Virus problemlos überstanden, wirtschaftlich existentiell bedroht
Durch die Massnahmen und Beschlüsse des Bundesrates wurde für die Familie ein handhabbares Gesundheitsproblem zu einer wirtschaftlich existentiellen Bedrohung. Das Ehepaar wurden Ende letzten Jahres positiv auf Corona getestet, beide hatten ähnliche Symptome (Fieber, Husten, Durchfall). Für beide stellte dies kein grosses Problem dar, da vor allem der Ehemann regelmässig an der saisonalen Grippe erkrankt und diese dann zuhause auskuriert. Auch mit dem Coronavirus, das wahrscheinlich von den Kindern aus der Schule auf den Hof mitgebracht wurde (auch die Kinder testeten positiv, jedoch ohne oder nur mit milden Symptomen), wurde der Alltag der Familie nicht stark eingeschränkt. Sie isolierten sich auf dem eigenen Betrieb, erledigten Arbeiten, die keinen Aussenkontakt bedingten. Der ebenfalls auf dem Hof lebende Vater des Bauern zeigte als einziger keine Symptome und testete negativ.

Existenzbedrohend sind hingegen die Massnahmen des Bundes (Schliessung des Restaurationsbetriebes, Verbot des Öffnens der Aussenterrasse) und die schleppende Umsetzung oder Verweigerung der Unterstützungsmassnahmen.

Wirtschaftliche Situation
In der Schweiz waren im Februar 2021 knapp 260’000 Personen als arbeitslos gemeldet, was einem Anstieg von 50’000 Personen gegenüber demselben Monat im 2020 entspricht.

Im Februar 2021 gab es 835’000 bewilligte Kurzarbeitsanträge für ArbeitnehmerInnen, was etwa 17% der Beschäftigten in der Schweiz entspricht (Höchststand April 2020 mit 1,3 Millionen Personen in Kurzarbeit, einem Viertel der Beschäftigten in der Schweiz).

Alleine für die Kurzarbeit hat der Bund zwischen Januar 2020 bis im Februar 2021 zehn Milliarden Franken zusätzlich investiert.

«Die Krise hat mehr als 50’000 zusätzliche Arbeitslose und 67’000 Stellensuchende generiert, und ehemals Erwerbstätige haben sich vom Arbeitsmarkt zurückgezogen.

Vor allem Jugendliche trifft die Krise hart: Sie haben Mühe, im Arbeitsmarkt Tritt zu fassen, und bei vielen Lernenden hat die berufliche Ausbildung gelitten. Vom Lockdown überdurchschnittlich in Mitleidenschaft gezogen worden ist zudem das Tieflohnsegment im Detailhandel, Tourismus und Gastgewerbe. Vor allem am untersten Ende der Lohnskala dürfte die Ungleichheit zunehmen, falls der Aufschwung ausbleiben sollte und viele Jobs definitiv verloren gehen.»
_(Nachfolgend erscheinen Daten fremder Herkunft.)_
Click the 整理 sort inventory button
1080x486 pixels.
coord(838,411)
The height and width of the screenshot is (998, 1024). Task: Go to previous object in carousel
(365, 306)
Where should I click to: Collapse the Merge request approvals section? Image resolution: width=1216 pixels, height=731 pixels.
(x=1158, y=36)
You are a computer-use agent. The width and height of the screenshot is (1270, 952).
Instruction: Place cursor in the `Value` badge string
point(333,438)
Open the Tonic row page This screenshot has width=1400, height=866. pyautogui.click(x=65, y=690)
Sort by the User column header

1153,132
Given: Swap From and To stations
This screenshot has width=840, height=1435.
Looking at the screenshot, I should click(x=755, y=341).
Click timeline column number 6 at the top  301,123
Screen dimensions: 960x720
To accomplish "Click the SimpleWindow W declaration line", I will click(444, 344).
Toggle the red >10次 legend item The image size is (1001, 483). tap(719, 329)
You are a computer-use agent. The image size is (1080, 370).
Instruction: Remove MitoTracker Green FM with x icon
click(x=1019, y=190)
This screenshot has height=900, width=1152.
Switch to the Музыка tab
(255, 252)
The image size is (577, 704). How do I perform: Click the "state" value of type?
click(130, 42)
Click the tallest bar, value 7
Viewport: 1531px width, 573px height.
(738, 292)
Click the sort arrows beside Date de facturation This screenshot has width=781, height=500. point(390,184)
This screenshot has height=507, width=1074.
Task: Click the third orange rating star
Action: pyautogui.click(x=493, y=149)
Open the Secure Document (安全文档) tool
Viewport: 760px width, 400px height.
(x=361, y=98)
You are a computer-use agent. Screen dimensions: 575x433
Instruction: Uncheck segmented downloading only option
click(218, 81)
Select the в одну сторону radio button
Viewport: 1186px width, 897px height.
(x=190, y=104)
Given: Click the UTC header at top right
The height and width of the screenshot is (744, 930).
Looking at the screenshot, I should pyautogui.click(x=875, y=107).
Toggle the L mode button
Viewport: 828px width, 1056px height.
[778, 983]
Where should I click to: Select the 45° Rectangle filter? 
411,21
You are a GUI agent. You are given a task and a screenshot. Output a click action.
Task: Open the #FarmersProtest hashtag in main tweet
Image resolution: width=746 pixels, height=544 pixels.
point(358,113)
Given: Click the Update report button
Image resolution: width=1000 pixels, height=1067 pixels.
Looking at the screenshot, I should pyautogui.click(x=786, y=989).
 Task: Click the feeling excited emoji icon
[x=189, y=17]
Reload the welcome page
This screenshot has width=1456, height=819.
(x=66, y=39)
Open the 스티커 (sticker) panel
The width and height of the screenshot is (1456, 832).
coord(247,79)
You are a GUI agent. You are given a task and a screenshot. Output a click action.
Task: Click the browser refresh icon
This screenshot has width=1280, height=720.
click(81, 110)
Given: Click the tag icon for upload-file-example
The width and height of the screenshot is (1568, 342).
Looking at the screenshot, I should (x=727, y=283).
NZZ, «Ein Jahr Corona – eine Bilanz der wirtschaftlichen Schäden und wie es weitergeht», 27.02.2021

Gesundheitliche Situation
Bei den über 80-Jährigen gab es 2020 eine signifikante Übersterblichkeit im Vergleich der Jahre 2015-2019. In der Altersgruppe der 65-79-Jährigen war die Sterblichkeit im Vergleich der letzten fünf Jahre ebenfalls höher und entsprach derjenigen des Jahres 2015. In allen anderen Altersgruppen war die Sterblichkeit im Vergleich zu den letzten fünf Jahre leicht geringer.

Aktuell haben wir bei den über 65-Jährigen eine signifikante Untersterblichkeit. In allen anderen Altersgruppe ist die Sterblichkeit am unteren Rand der erwarteteten Sterblichkeit.

Der Altersmedian der Verstorbenen liegt bei 82 Jahren, 54% sind Männer, 46% Frauen. 97% litten an einer oder mehreren Vorerkrankungen. 

Die Spitäler kamen in der zweiten Welle im Oktober und November an die Grenzen der verfügbaren Intensivpflegeplätze und der Belastbarkeit des Personals, nachdem in der ersten Welle wegen dem Verbot geplanter Eingriffe und dem Ausbleiben der erwarteten Welle das Personal teilweise in Kurzarbeit geschickt werden musste. Inzwischen ist die Belegung auf den Intensivpflegeplätzen und bei den normalen Spitalbetten gesamthaft eher unterdurchschnittlich. COVID-PatientInnen haben bei den Normalbetten-Belegung einen Anteil von 4.1%, bei den Intensiv-Pflegeplätzen einen Anteil von 17.3%.


Zum Schutz der betroffenen Personen sind die Angaben allgemein gehalten und die verwendeten Bilder stammen nicht aus der Umgebung des genannten Restaurationsbetriebes.